● WHAT YOU NEED TO DO
Your task is to repeat exactly the lines from the one with "Given: Open the Firefox application menu" through the end of the records, both included; please leave the pictures out.

● INFORMATION GIVEN
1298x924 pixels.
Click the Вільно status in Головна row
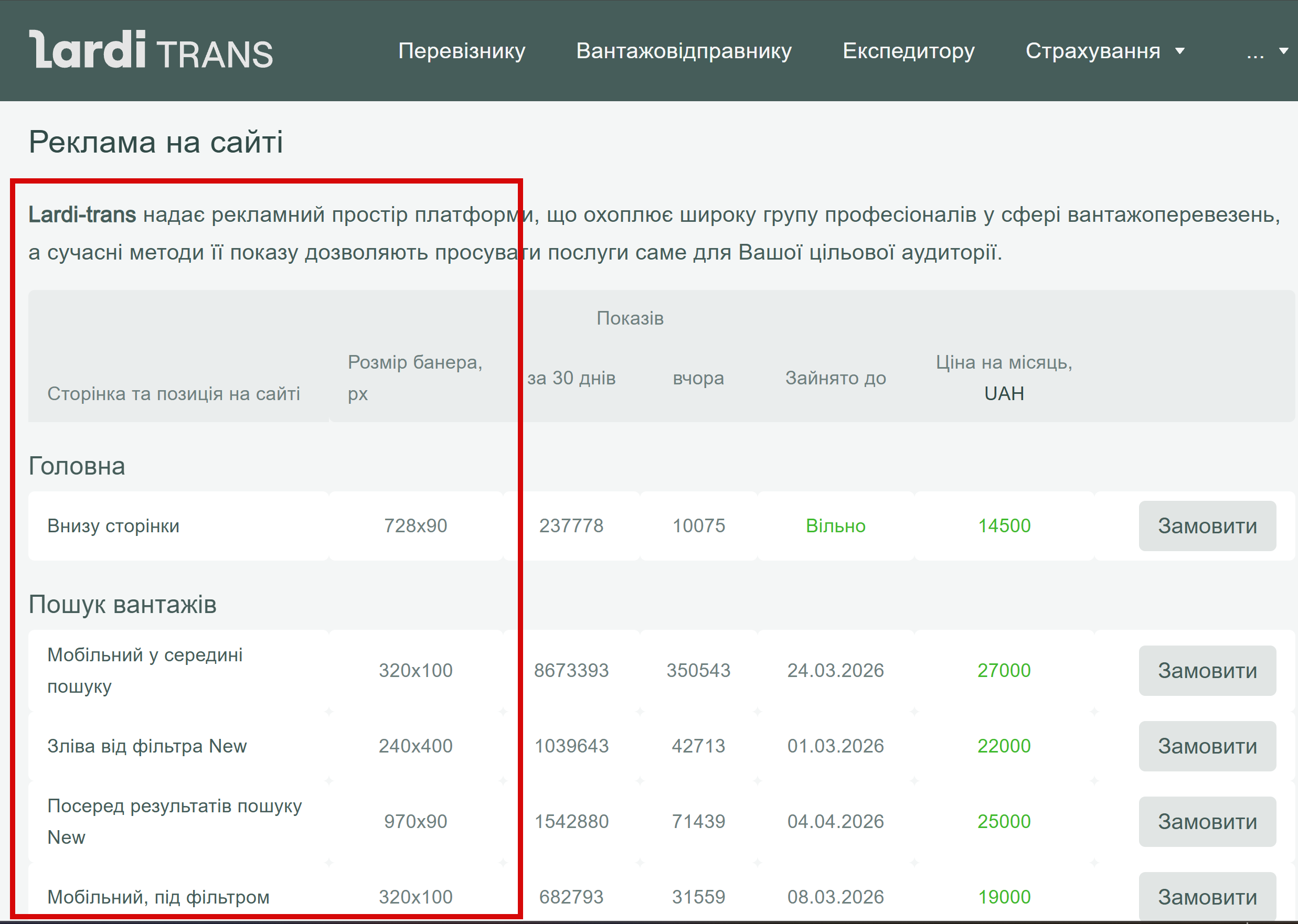point(835,526)
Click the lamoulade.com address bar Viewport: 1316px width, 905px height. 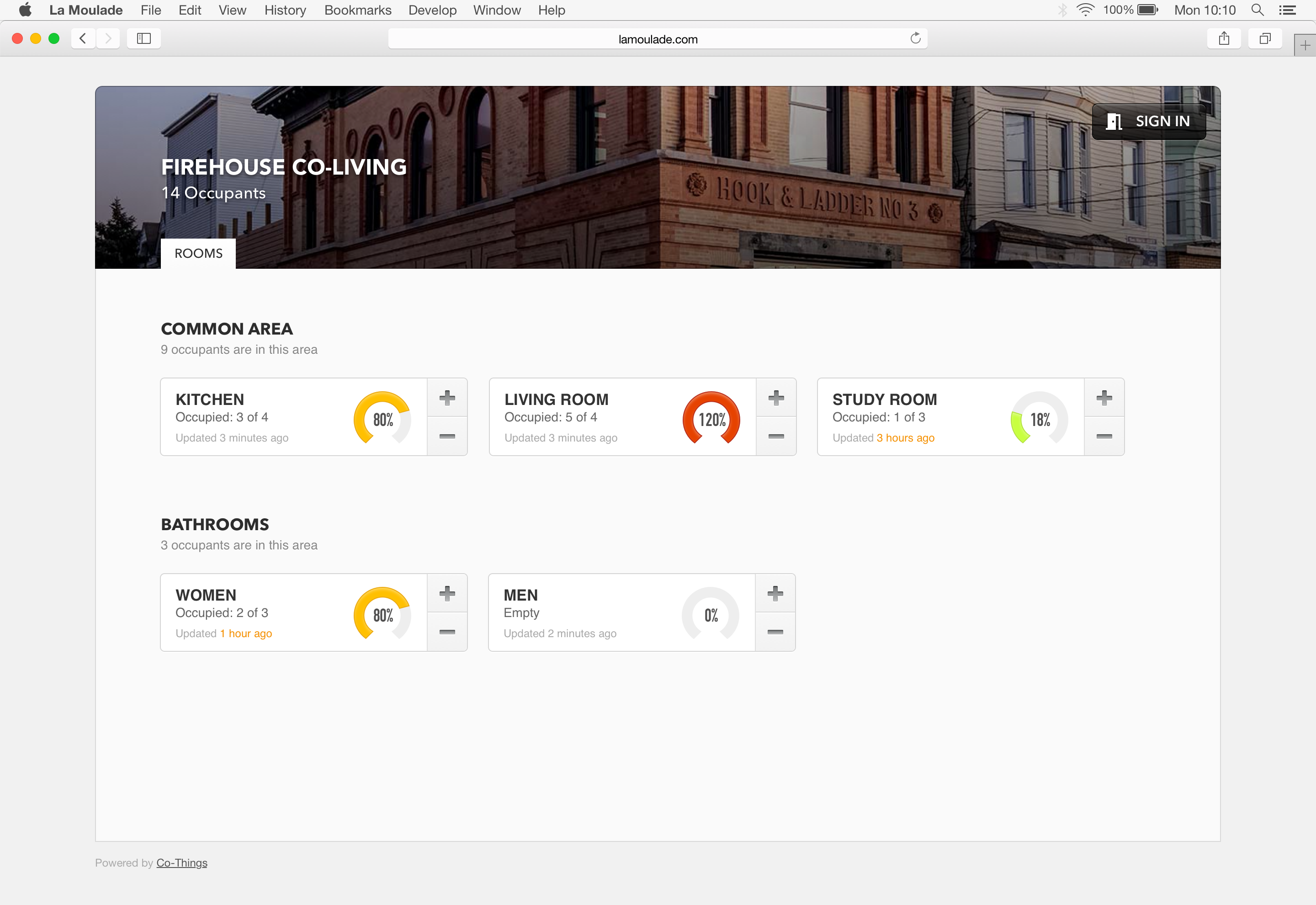coord(658,39)
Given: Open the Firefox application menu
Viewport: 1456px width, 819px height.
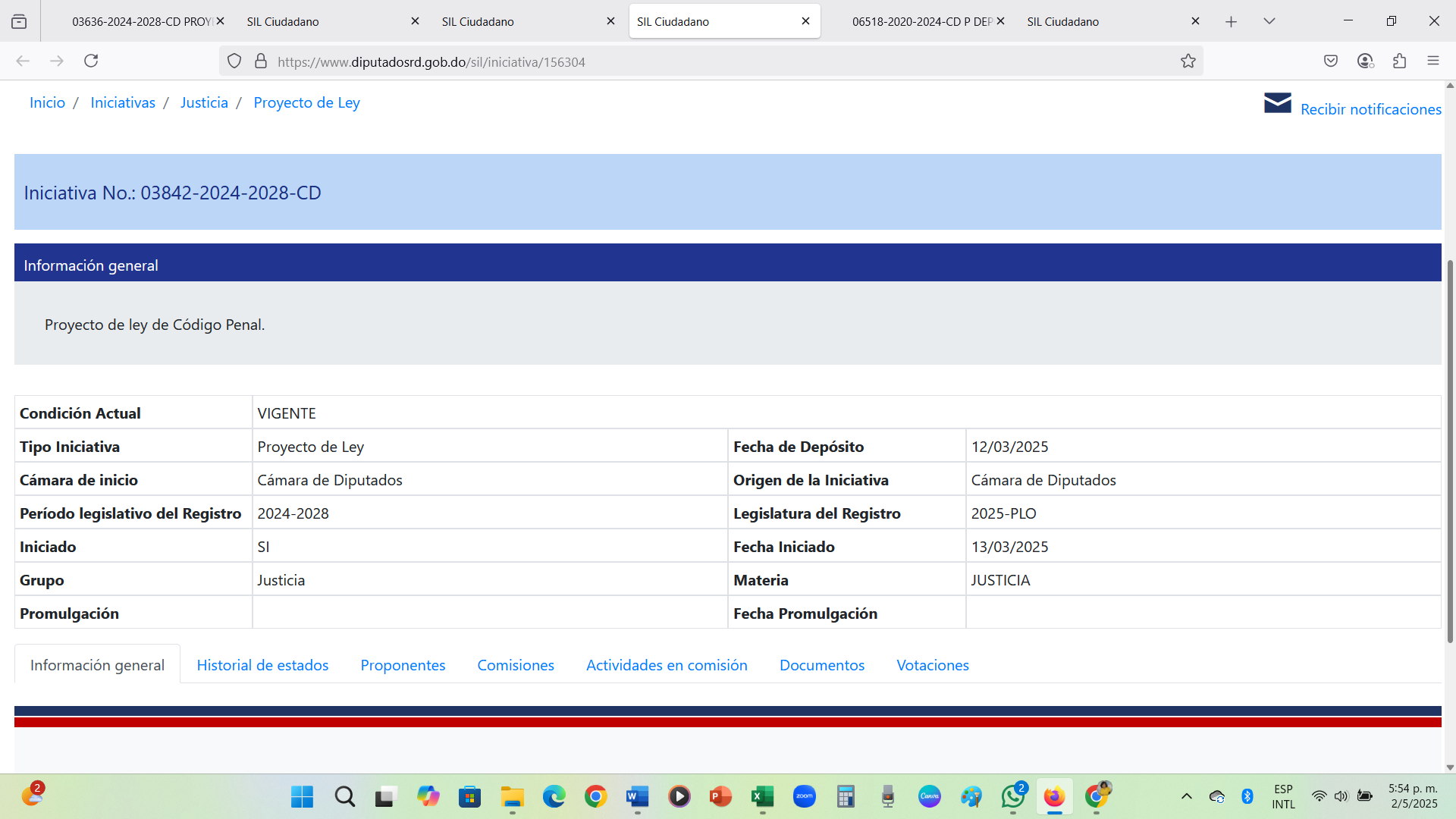Looking at the screenshot, I should [x=1432, y=61].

● YOUR SOLUTION
Given: Open the Firefox application menu
Viewport: 1456px width, 819px height.
Looking at the screenshot, I should [x=1432, y=61].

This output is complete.